--- START ---

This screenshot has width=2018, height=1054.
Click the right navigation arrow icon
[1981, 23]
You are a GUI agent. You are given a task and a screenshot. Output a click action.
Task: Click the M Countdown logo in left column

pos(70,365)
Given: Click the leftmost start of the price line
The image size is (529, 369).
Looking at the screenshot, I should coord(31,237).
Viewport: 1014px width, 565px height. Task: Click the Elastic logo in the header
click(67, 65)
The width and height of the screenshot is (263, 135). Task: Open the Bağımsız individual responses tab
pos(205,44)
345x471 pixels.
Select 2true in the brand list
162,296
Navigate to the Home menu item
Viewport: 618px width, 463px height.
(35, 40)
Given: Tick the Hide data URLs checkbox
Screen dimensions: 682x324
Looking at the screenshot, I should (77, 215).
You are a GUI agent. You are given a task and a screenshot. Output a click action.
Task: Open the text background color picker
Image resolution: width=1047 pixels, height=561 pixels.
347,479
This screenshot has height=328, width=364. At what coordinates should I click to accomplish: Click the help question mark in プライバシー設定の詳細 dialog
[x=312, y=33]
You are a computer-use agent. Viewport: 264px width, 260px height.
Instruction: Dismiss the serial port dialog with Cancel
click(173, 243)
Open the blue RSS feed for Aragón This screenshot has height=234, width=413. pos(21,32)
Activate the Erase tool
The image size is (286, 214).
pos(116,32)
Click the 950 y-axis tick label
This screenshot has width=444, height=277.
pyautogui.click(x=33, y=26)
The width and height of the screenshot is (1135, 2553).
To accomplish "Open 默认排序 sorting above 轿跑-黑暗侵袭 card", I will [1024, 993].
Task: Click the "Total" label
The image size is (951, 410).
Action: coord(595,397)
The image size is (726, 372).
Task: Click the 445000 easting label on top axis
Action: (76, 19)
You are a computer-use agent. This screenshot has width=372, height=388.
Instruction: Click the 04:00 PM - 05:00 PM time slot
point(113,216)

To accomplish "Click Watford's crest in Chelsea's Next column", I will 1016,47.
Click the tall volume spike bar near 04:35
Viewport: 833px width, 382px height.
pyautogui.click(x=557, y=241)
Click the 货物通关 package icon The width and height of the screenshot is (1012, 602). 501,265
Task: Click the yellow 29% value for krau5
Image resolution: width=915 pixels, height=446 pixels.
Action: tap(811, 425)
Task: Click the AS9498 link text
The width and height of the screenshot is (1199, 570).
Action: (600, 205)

--- END ---

# What you have to do
Each line in the data that holds the string "computer" should be found and copied.

# Answer space
You are a computer-use agent. Viewport: 264px width, 260px height.
You are a computer-use agent. This screenshot has width=372, height=388.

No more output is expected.